:: Required action ::
All that should come back is the lines of the data below from the one containing "Click the empty" to the one containing "Screen dimensions: 1790x1007", inclusive, exactly as they stand.

:: Record extracts ::
---
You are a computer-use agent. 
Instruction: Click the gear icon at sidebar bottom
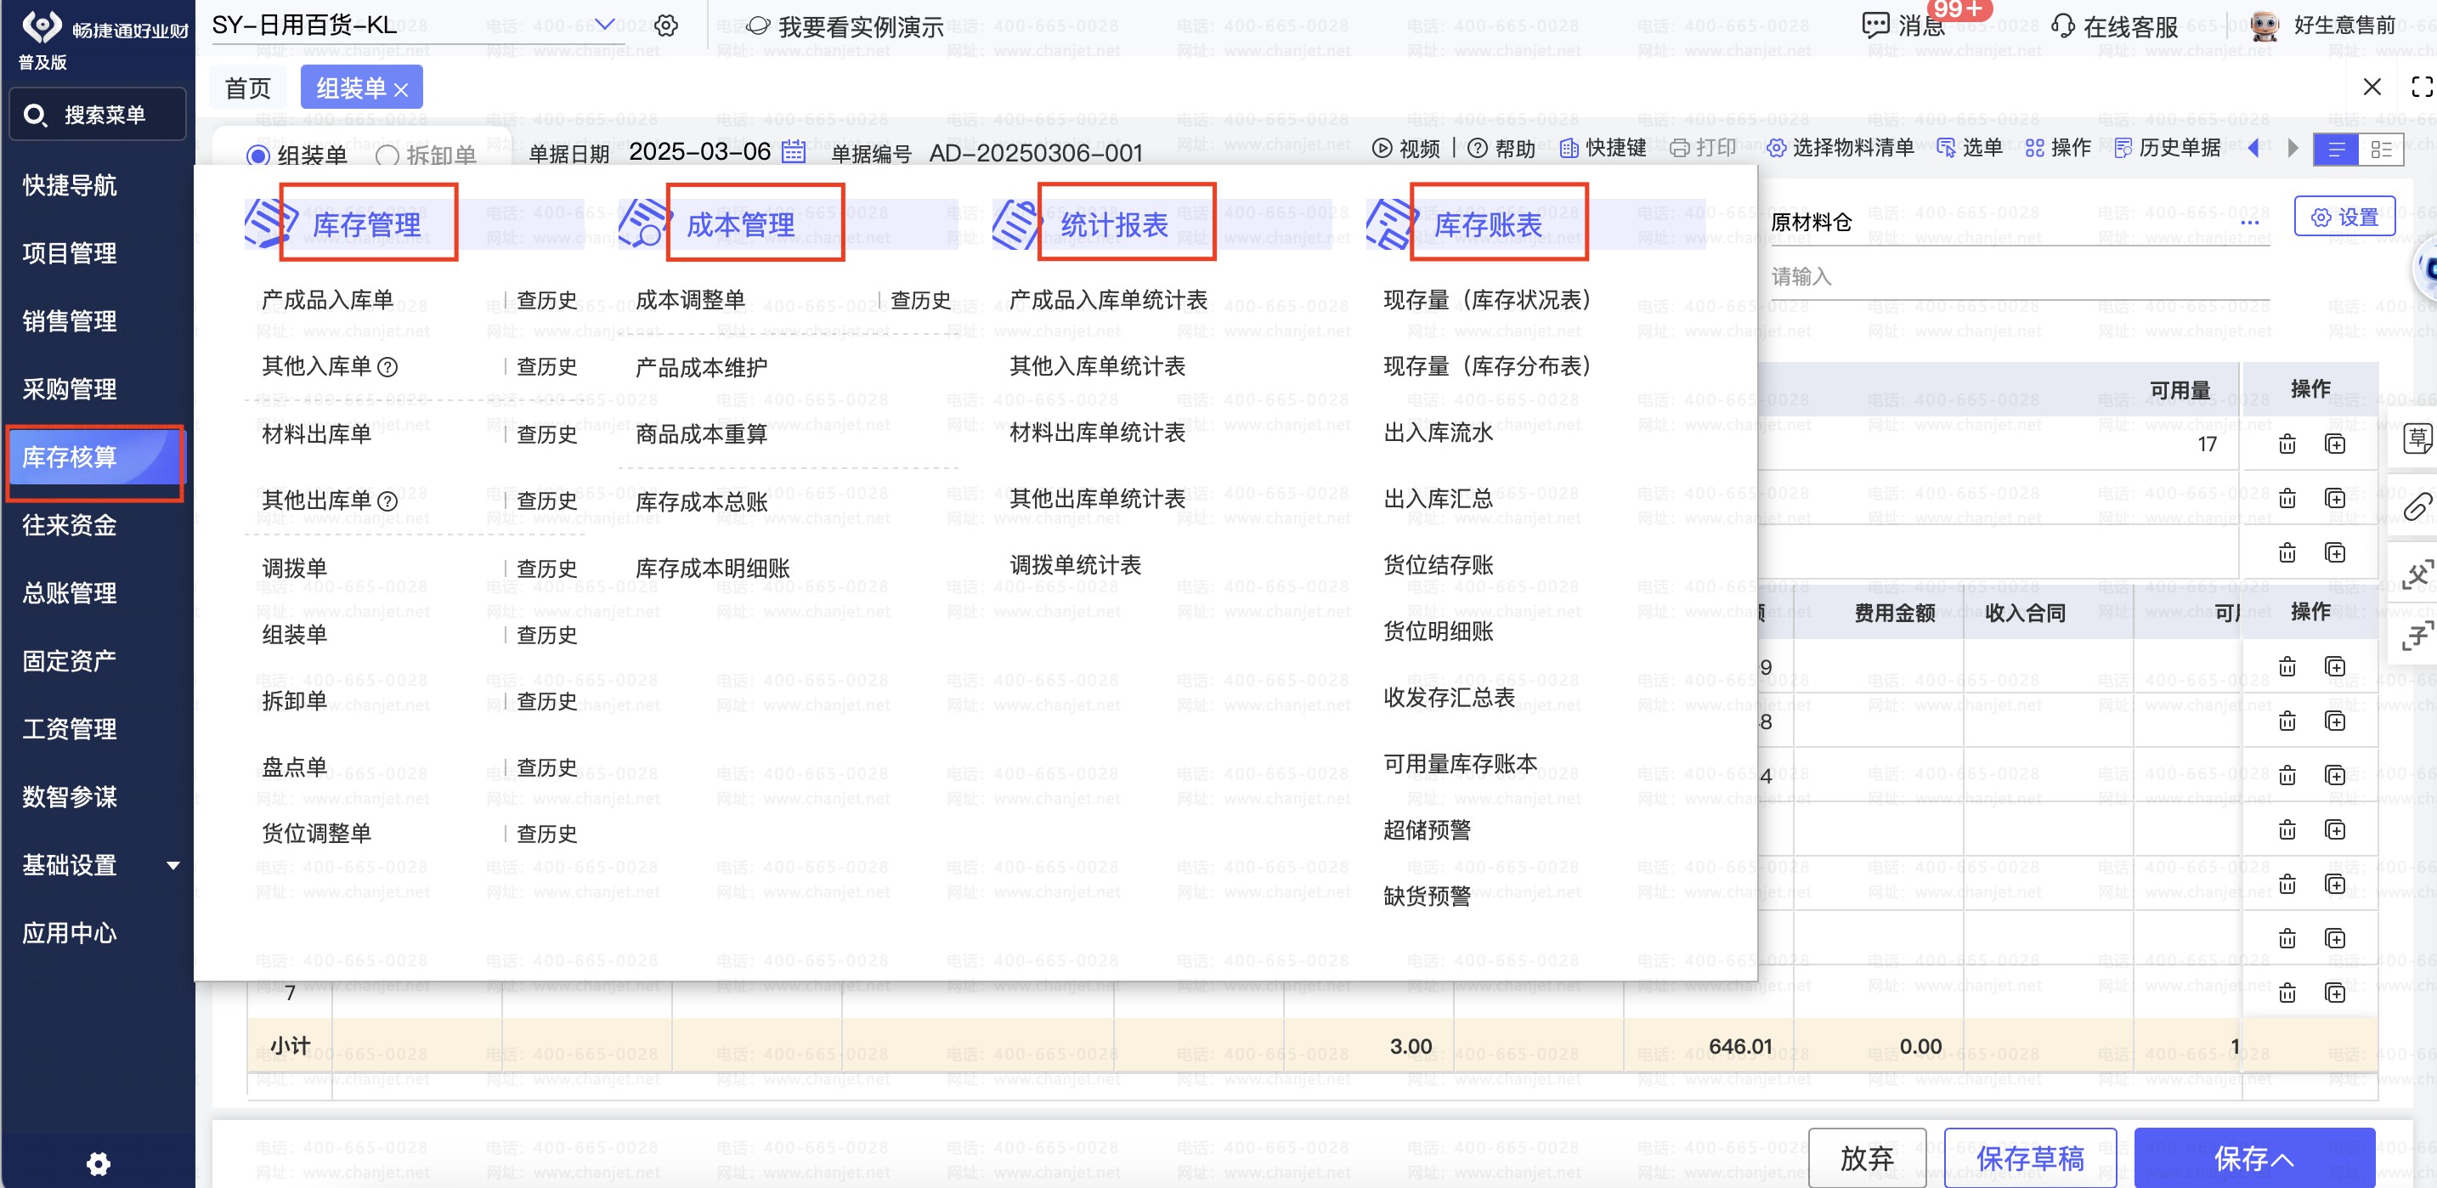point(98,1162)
---
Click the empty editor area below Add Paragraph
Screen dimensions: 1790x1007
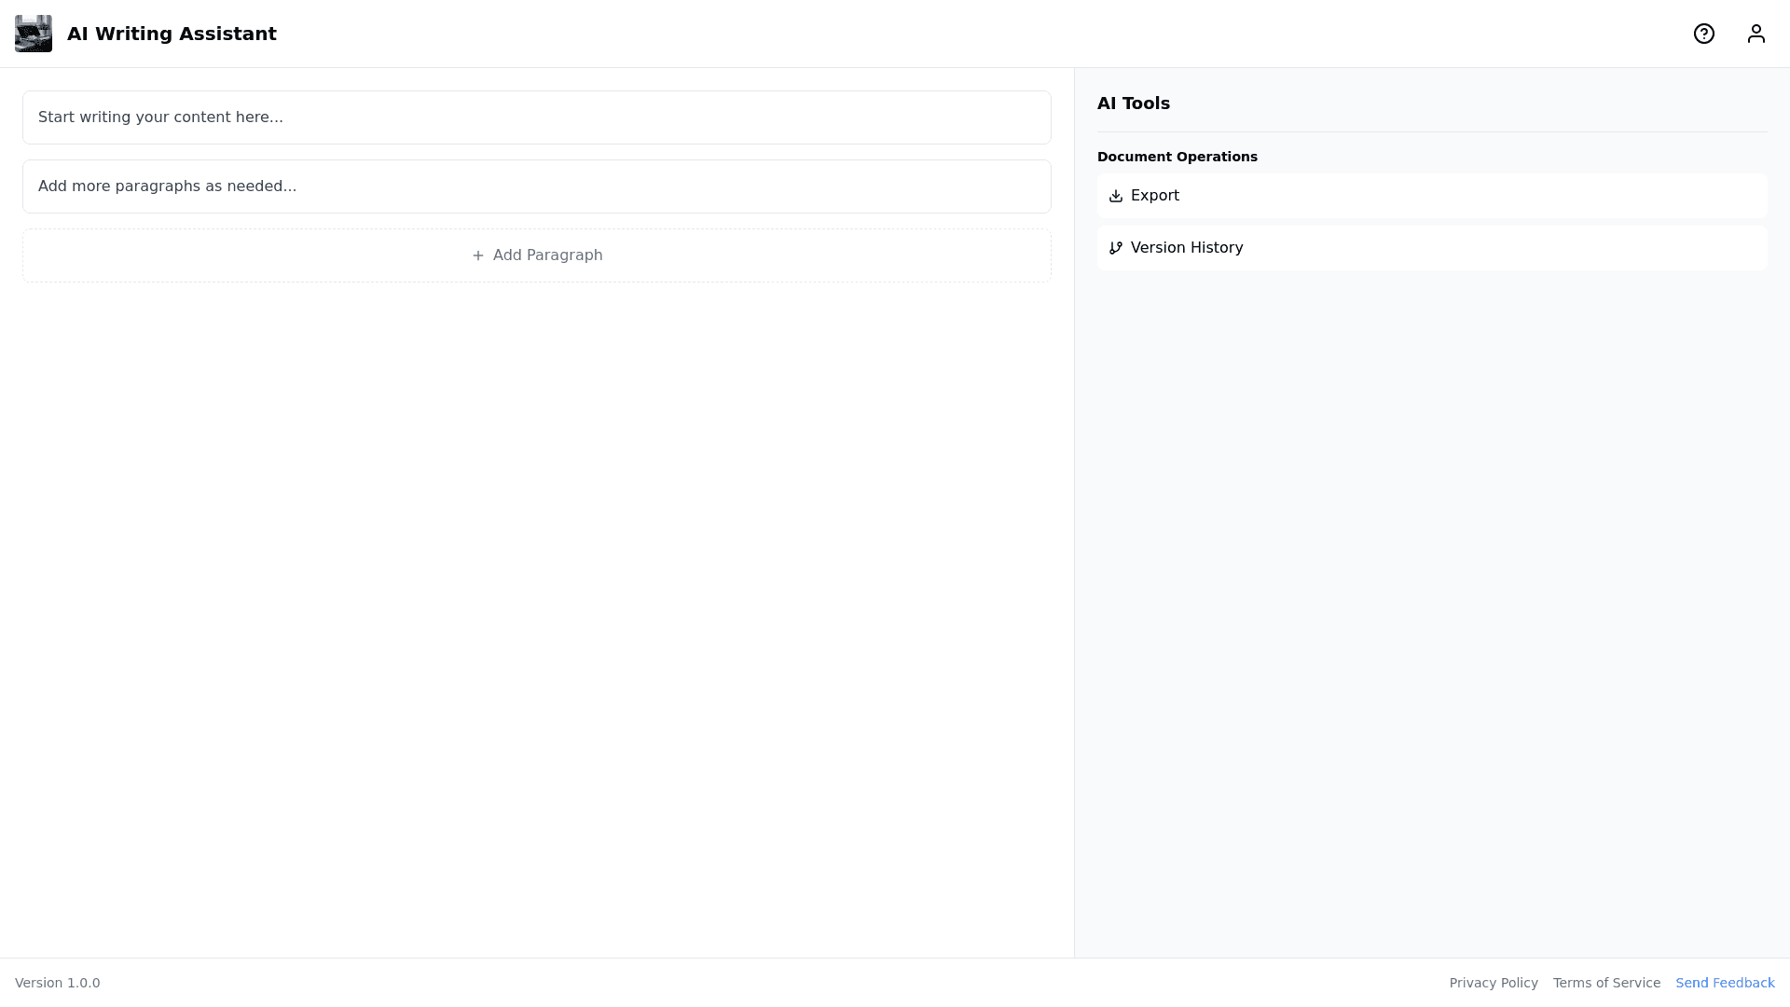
---
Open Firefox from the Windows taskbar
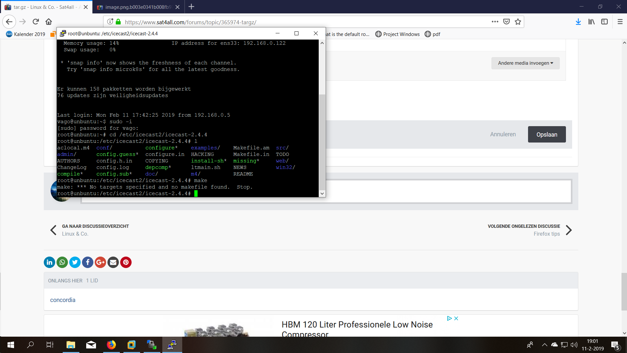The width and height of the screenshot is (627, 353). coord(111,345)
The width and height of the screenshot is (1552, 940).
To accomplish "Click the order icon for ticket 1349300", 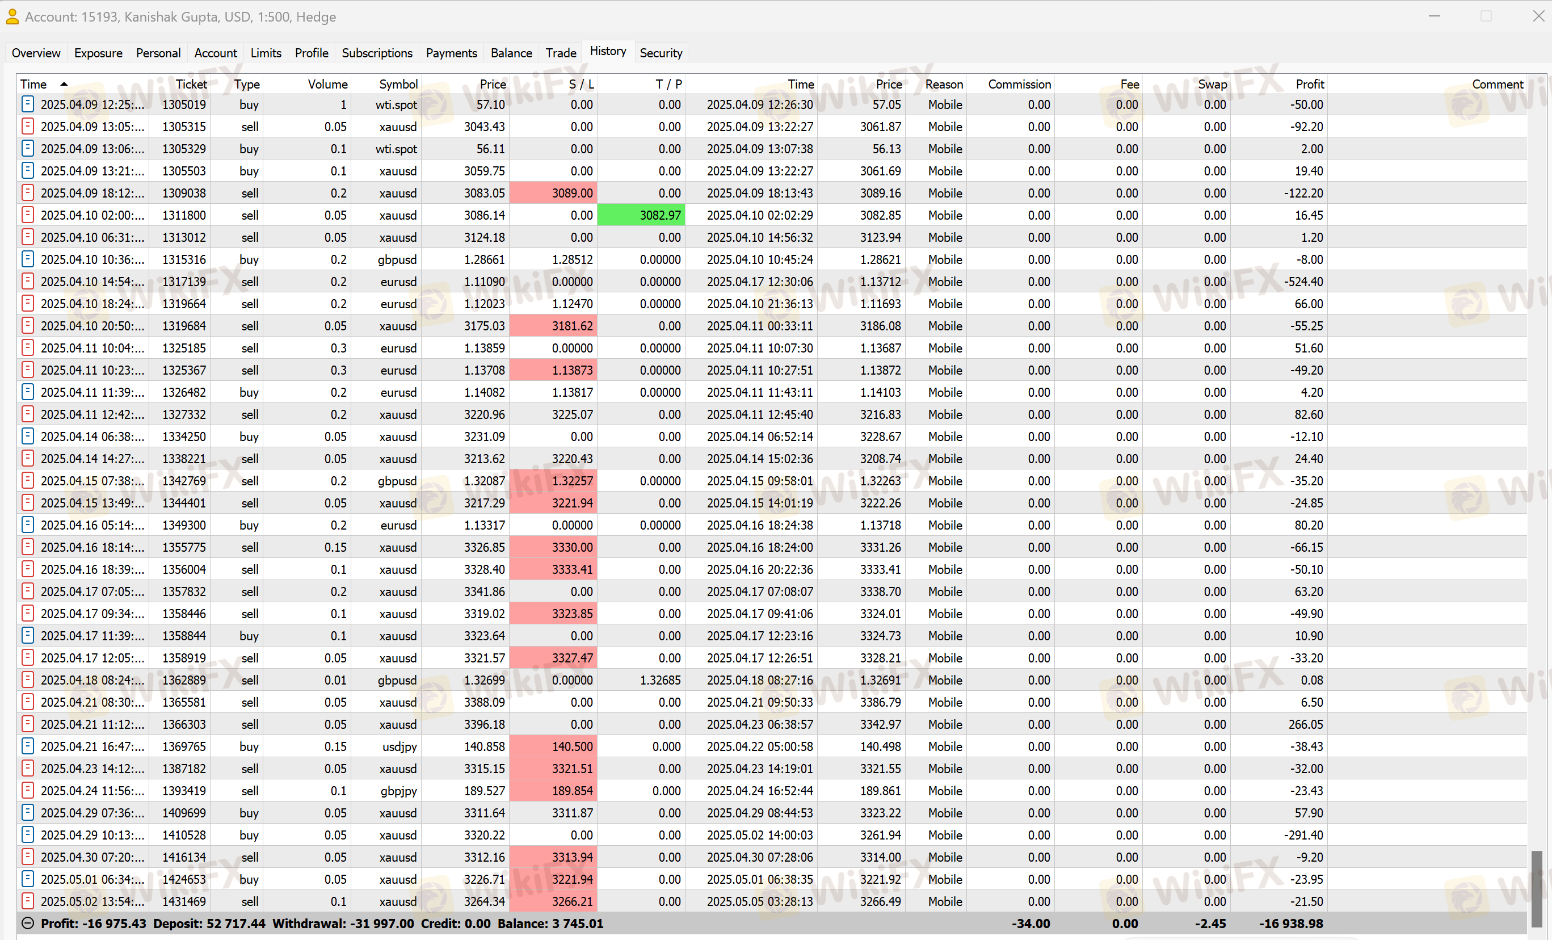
---
:: Task solution ::
Click the empty editor area below Add Paragraph
Screen dimensions: 1790x1007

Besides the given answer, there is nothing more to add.